# Anova Warranty Trouble



## noregreb1 (Feb 8, 2019)

I know several others have experienced what I have with their Anova Sous Vide. While I was cooking, the screen went out, but the machine still works. I can hear the pump running and I can see the temp on the App, but no display on the unit. Alway, I have contacted Anova for some insight on how to repair or replace, and am getting shot down because I don't have a receipt. This was a gift from in-laws, and I know they do not have the receipt anymore. Has anyone come across these issues and can give me some insight on how to repair or replace the damaged unit?


----------



## SonnyE (Feb 8, 2019)

If it has a serial number, maybe Anova could check from the manufacturing end?


----------



## dr k (Feb 8, 2019)

If they know you received it as a gift I'm surprised the model and serial# didn't give them a build date or tell you it is fine with the app only.


----------



## noregreb1 (Feb 8, 2019)

That's the same thing I was thinking, but they said they need the receipt. I'm not sure what the issue would be with that. And the problem with the app is that I take this unit on vacations, makes cooking without a kitchen possible, and don't always have WiFi.


----------



## chef jimmyj (Feb 8, 2019)

Mine seems fine so far. I asked my daughter about a receipt, in case. She said she bought on Amazon and can print out the purchase record if needed. I imagine credit card companies and PayPal, may have similar account options. Good Luck...


----------



## SonnyE (Feb 8, 2019)

My wife tries to always get a Gift Receipt to give with.
Not always possible, but makes it easier to exchange/return.

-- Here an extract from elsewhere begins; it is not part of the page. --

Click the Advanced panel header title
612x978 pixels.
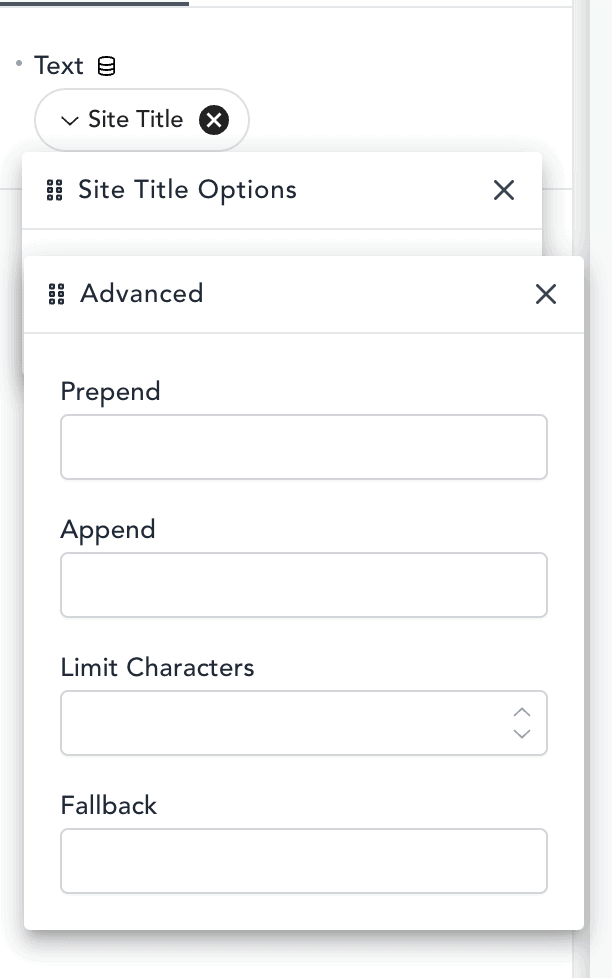click(x=141, y=294)
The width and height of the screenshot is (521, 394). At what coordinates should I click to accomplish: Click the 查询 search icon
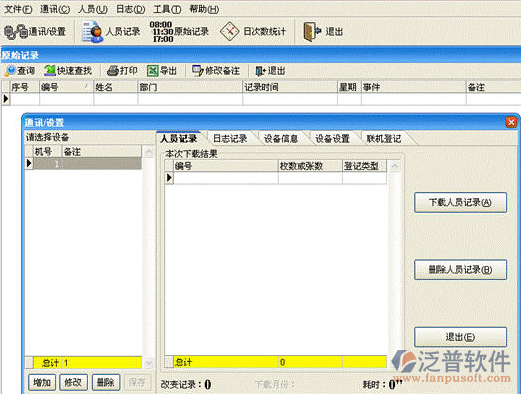11,71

But we aren't taking about a sweater here...


----------



## noregreb1 (Feb 8, 2019)

Well you would think a company would back its product and at least tell me what i could do to troubleshoot this issue. I have seen several complaints about this issue with Anova and people saying that they offered a $40 coupon. This has to be the worst customer service I have experienced in the cooking industry.


----------